Creepy Worms Invade Maine
The hammerhead worm was first spotted in southern and central Maine last fall. It’s a flatworm 8- to 15-inches long with a distinctive hammer or shovel-shaped head.
They like it here. Noted the Bangor Daily News: “A toxic, predatory invasive worm capable of unlimited self-cloning has arrived in Maine.”
Even more impressively: The hammerhead worm does not have a respiratory or circulatory system, nor does it have a skeleton. According to the News, “it may or may not have eyes. What it does have is a single opening on its head that serves as both its mouth and its anus.”
Of course it gets worse. The hammerhead is the only land invertebrate we know of that produces the same toxin found in the very lethal pufferfish, so wash your hands if you have the misfortune of touching one. Like all flatworms, it reproduces asexually (because who would want to have sex with this thing?). Basically it leaves a piece of itself somewhere and that piece grows into another full blown worm.
The thing is native to southeast Asia and prefers its climate hot and humid, and so has established colonies in the South. It probably hitched a ride to the Northeast in mulch and soil and has been found in greenhouses in New York and Massachusetts, and now Maine.

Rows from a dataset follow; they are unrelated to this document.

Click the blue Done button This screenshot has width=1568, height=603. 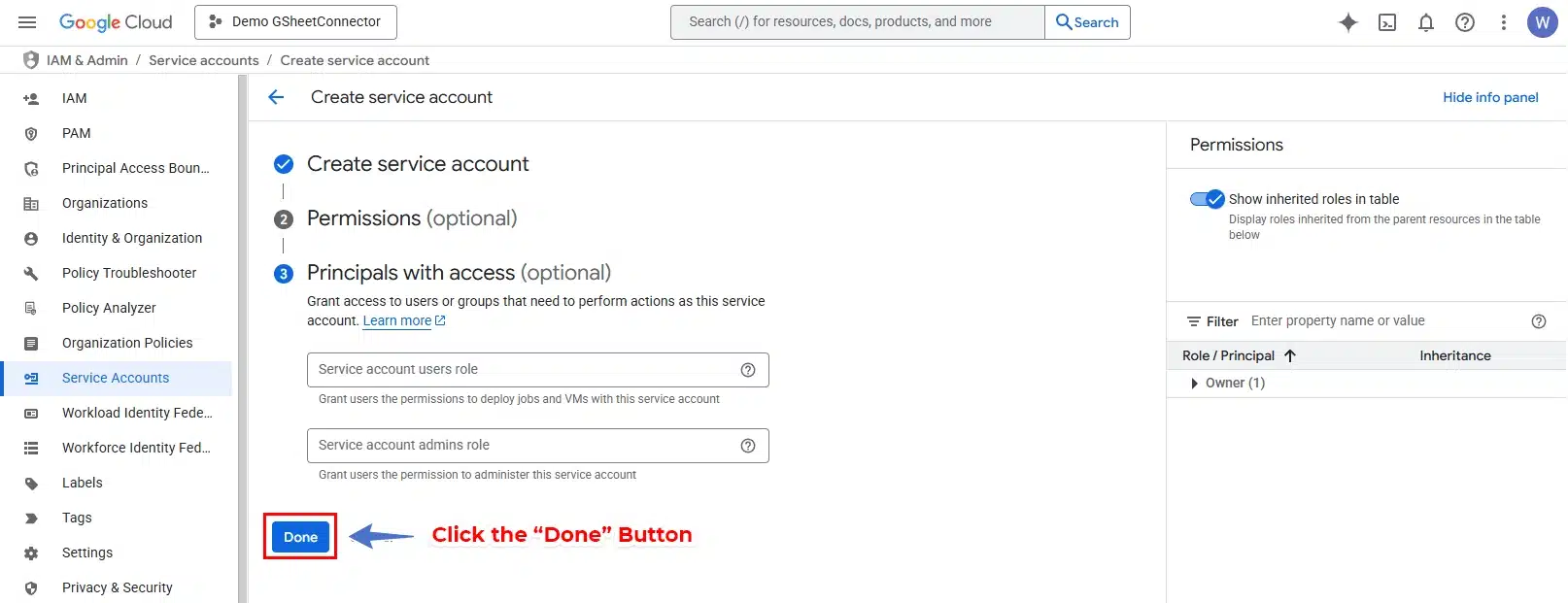[300, 537]
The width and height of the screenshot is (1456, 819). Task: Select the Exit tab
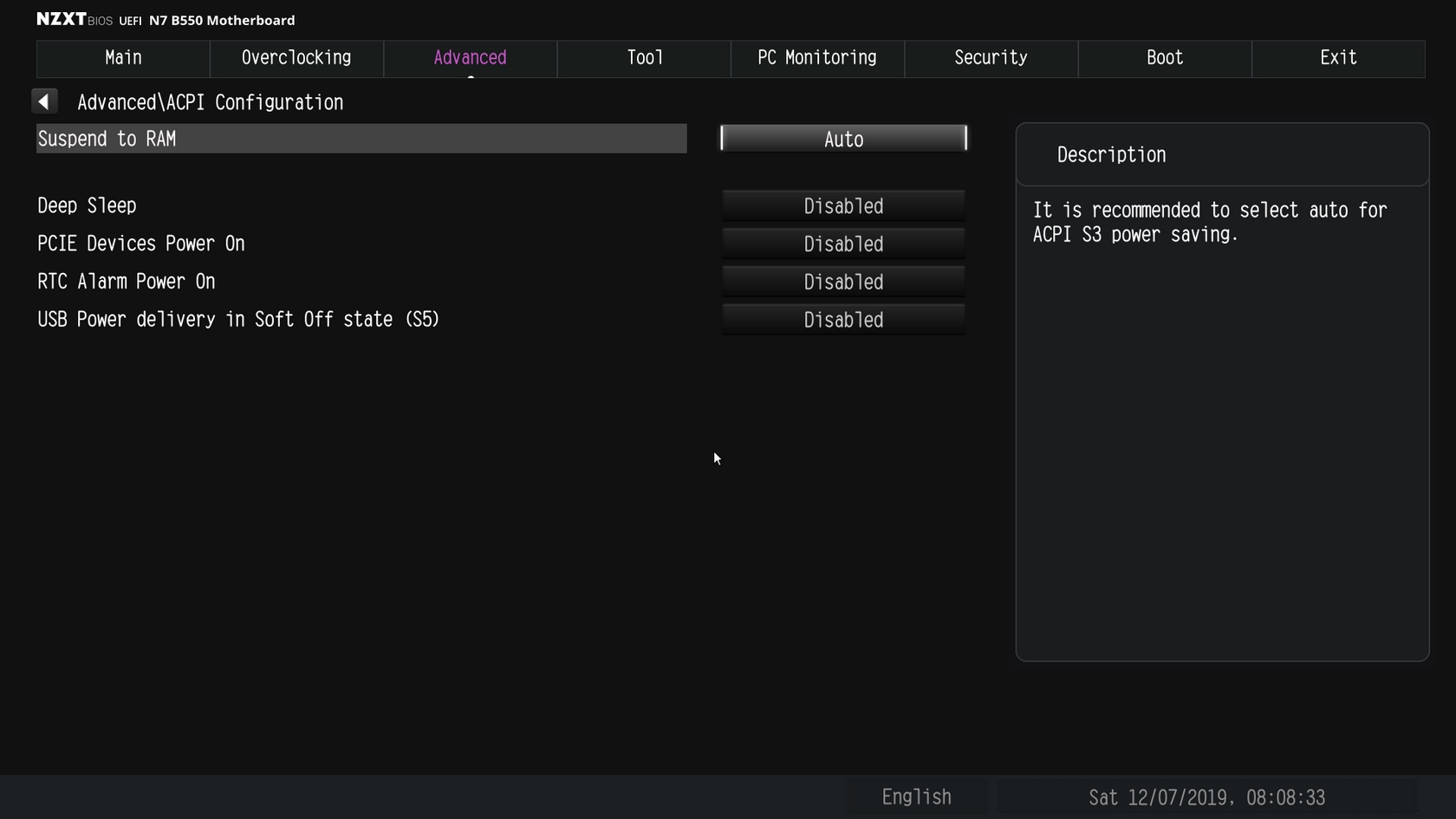(1338, 58)
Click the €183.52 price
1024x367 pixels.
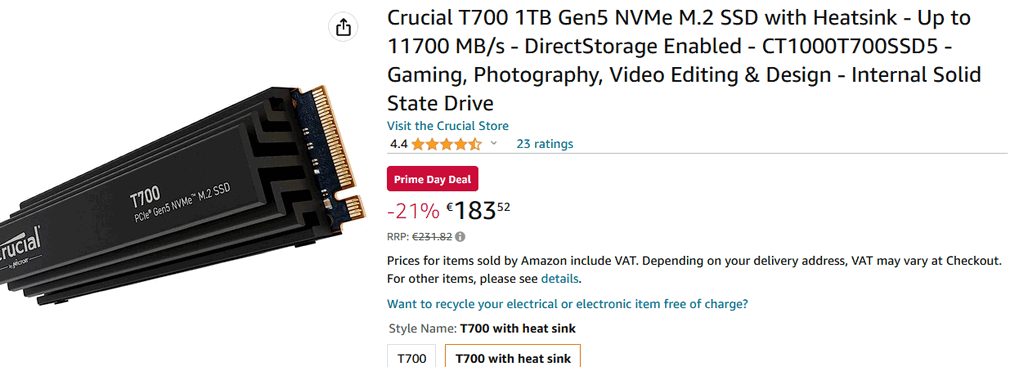tap(478, 211)
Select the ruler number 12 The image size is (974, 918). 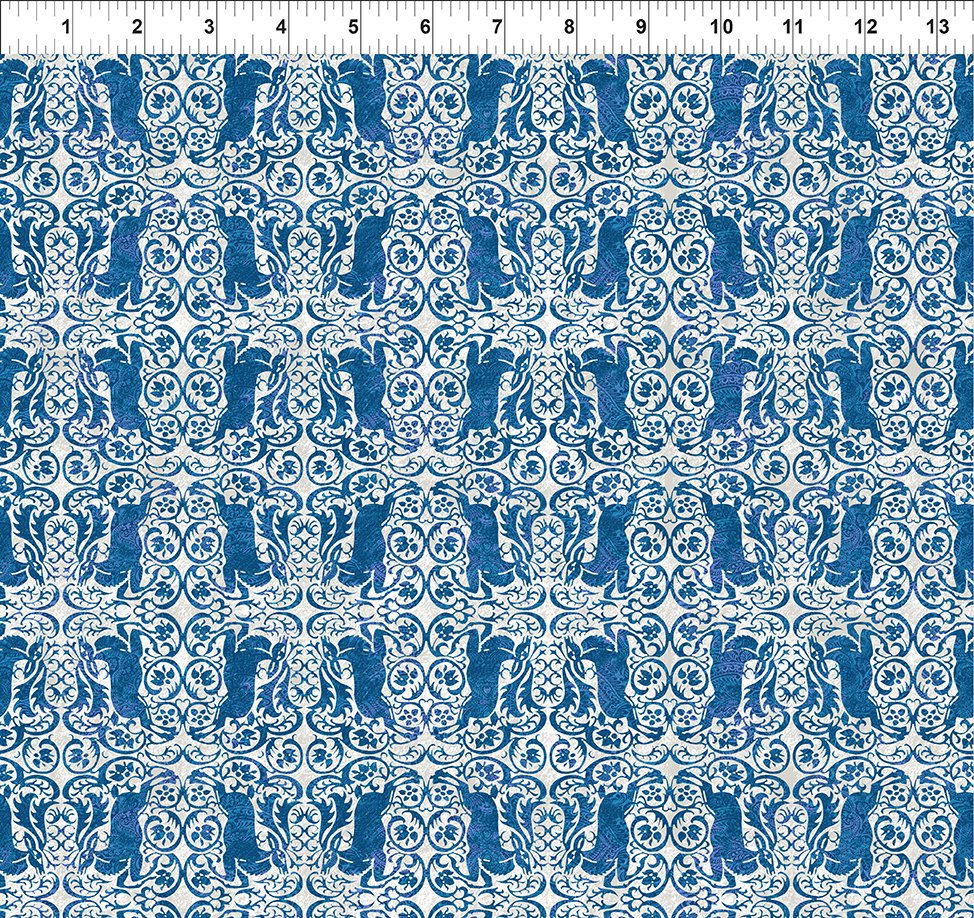865,27
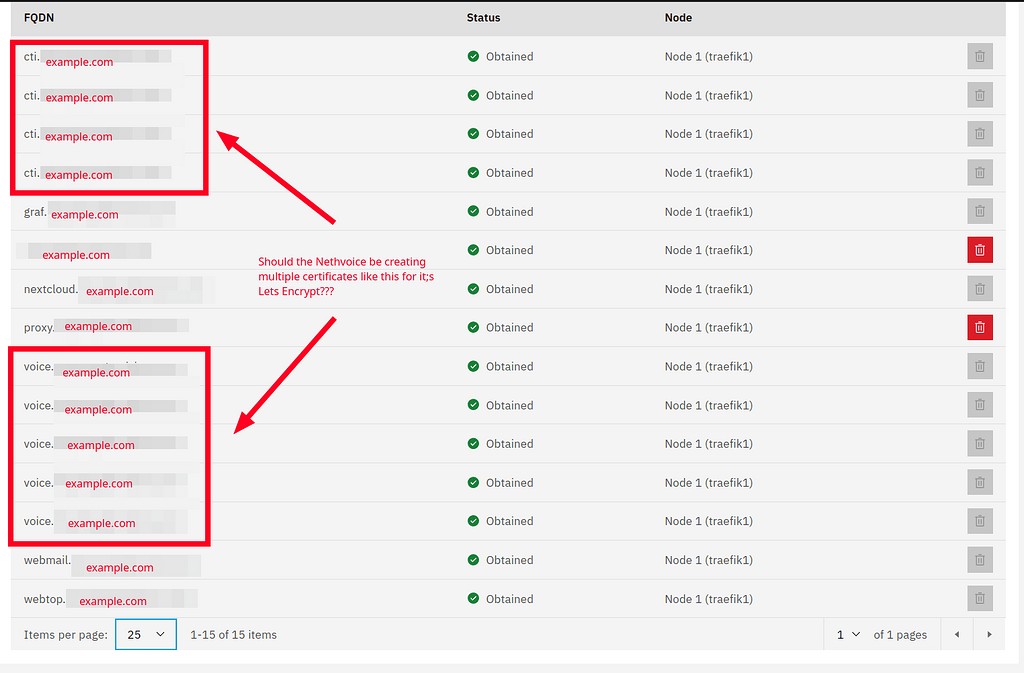This screenshot has width=1024, height=673.
Task: Delete the webmail certificate
Action: pyautogui.click(x=980, y=560)
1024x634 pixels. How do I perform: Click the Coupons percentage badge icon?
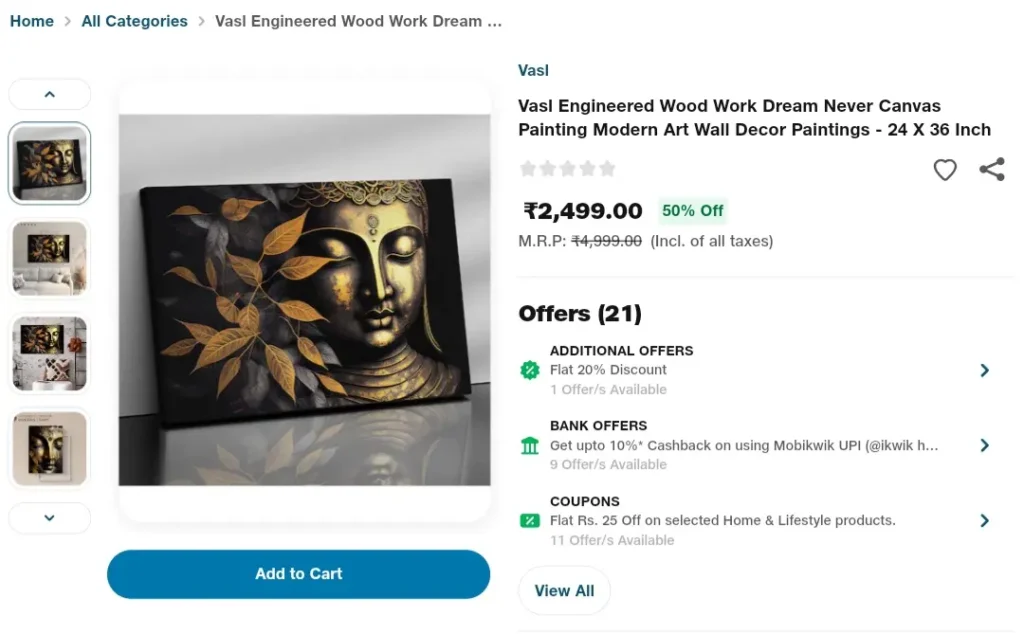point(528,520)
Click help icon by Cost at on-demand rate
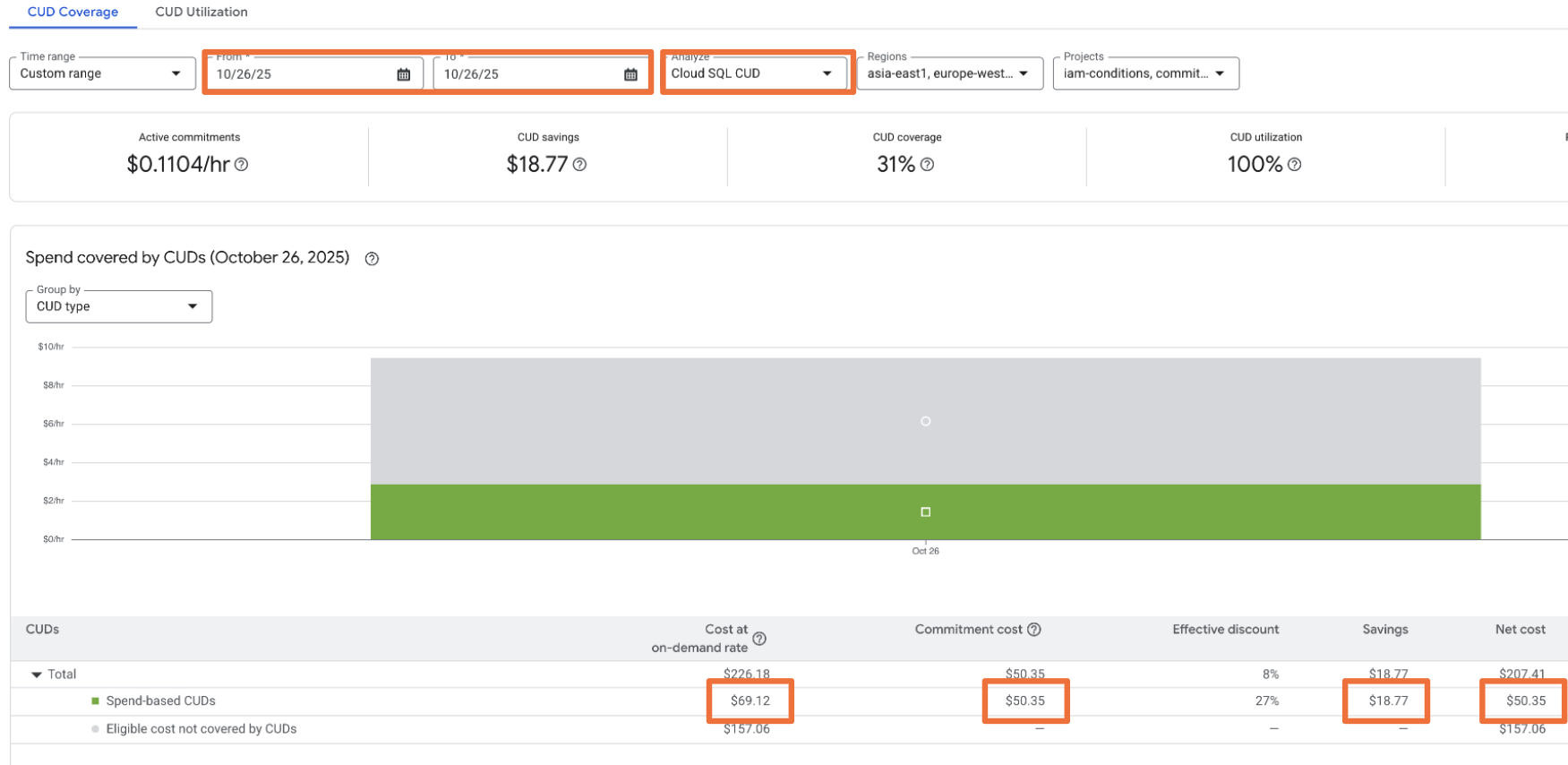 [759, 639]
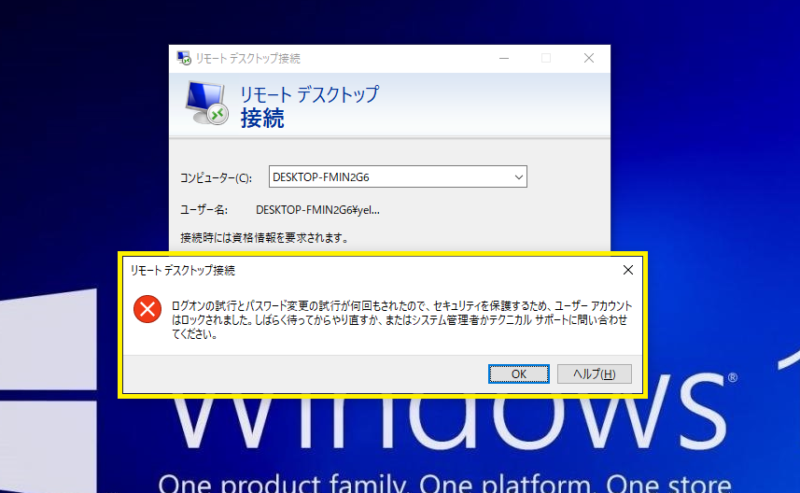Click the red error X icon

147,310
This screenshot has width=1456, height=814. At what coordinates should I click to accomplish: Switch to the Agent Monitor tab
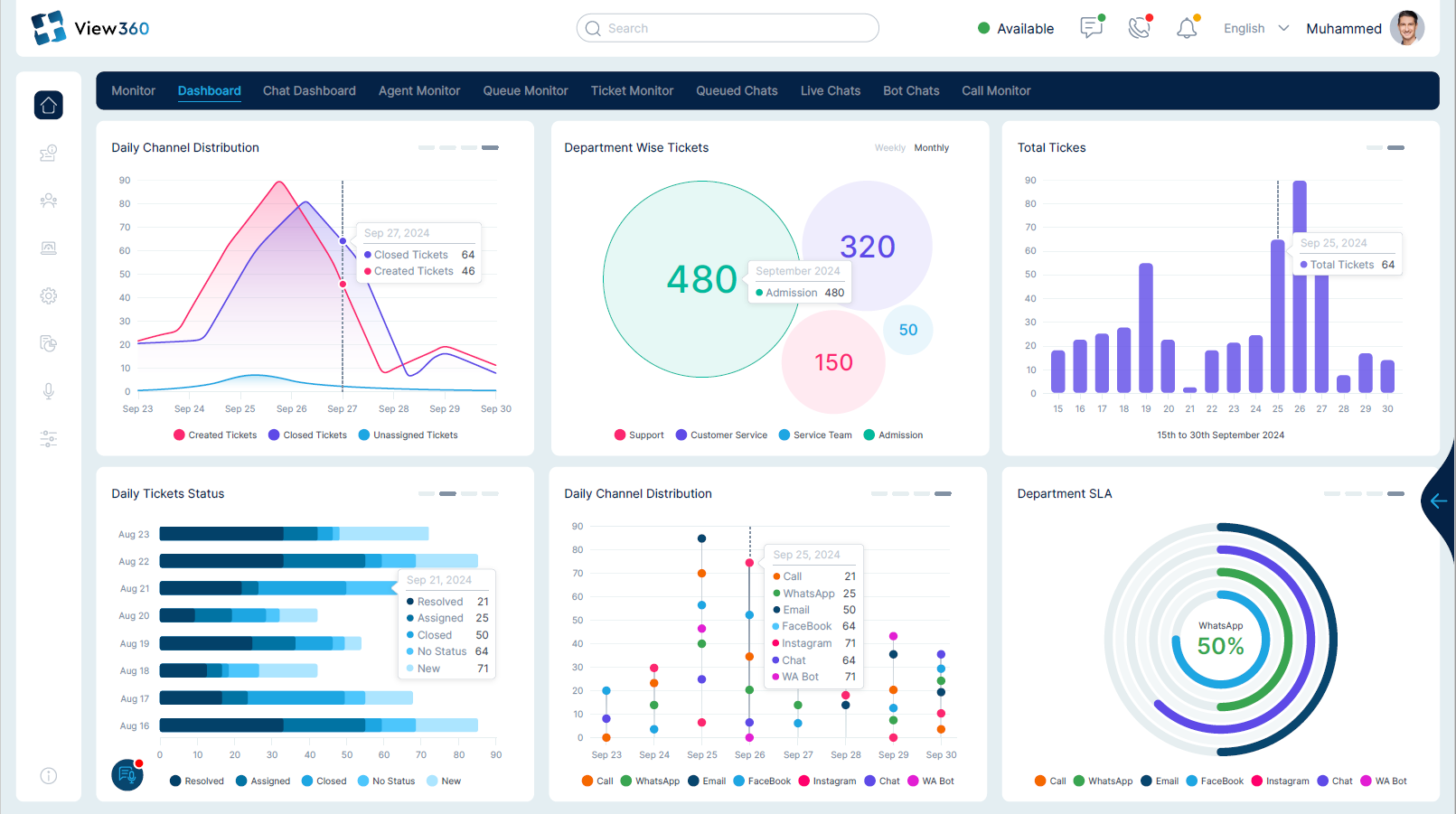pyautogui.click(x=419, y=90)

Liz Baker of Lewiston spotted one of these monsters slithering up her foundation last fall. “I was fascinated,” said Baker. “Totally creepy and strange but I love learning about different species [and] I had never seen anything like it.” She captured it (on video): youtube.com/watch?v=NVtWC_HgyKQ.
There is one silver lining to this horrorshow. The hammerhead apparently preys on another invasive, the Alabama jumping worm, which can pop up out of the ground like a snake and deplete the soil of nutrients.